In English: Get the header (loads header.php). Then check to see if there’s ANY option set in Androida (just a sanity check). If there is, use the template found in the template directory, plus the subdirectory “layouts”, with the filename $layout.php. If you have set an option in Androida, the $layout variable translates a “business” or “blog”, so the filename becomes either “business.php” or “blog.php”. Otherwise, if there’s no option set at all by Androida, use “business.php” (in other words, business.php becomes the default). Then get the footer (footer.php).

This means that you can only use one layout or the other with default Androida.

How I Changed It

However, PHP has a $_GET function which I can take advantage of.

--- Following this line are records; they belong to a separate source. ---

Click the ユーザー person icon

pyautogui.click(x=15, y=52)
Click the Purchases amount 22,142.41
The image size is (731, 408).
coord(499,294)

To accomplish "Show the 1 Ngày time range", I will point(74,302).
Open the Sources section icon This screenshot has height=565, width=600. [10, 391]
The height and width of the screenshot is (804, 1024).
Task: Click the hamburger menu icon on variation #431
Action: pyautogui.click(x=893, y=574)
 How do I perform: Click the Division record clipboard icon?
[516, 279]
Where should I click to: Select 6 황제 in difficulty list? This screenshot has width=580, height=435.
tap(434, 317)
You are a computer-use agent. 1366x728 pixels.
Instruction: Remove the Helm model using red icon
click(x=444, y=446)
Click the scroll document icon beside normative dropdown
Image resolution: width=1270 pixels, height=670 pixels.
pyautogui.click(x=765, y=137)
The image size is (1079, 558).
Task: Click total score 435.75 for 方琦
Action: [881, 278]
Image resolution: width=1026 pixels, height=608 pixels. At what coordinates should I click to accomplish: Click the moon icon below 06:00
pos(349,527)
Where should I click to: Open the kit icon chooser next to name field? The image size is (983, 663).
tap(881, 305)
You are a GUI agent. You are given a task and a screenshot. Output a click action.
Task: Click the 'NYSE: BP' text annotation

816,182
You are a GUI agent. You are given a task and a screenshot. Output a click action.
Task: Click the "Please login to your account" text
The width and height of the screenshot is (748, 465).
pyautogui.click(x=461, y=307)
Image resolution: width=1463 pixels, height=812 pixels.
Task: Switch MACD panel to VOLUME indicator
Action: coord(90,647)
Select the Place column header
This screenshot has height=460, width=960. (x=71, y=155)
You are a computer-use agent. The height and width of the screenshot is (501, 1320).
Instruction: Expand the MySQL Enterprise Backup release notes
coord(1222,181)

All this function does is “look at your address bar” and extract any variables that appear after a “?”. You’ve all seen these… in your address bar you’ll see something like “http://www.mywebpage.com?username=Greg&favhockeyteam=Senators”.

So, all I needed to do was invent an arbitrary new variable (I called it “pagetype” but you could call it “fuzzykittenpaws” if you want) and use it to tell Androida’s index.php something new.

In English: I wanted it so that whenever you put “http://blog.monkey-house.ca?pagetype=blog” in your address bar, you would see a blog layout.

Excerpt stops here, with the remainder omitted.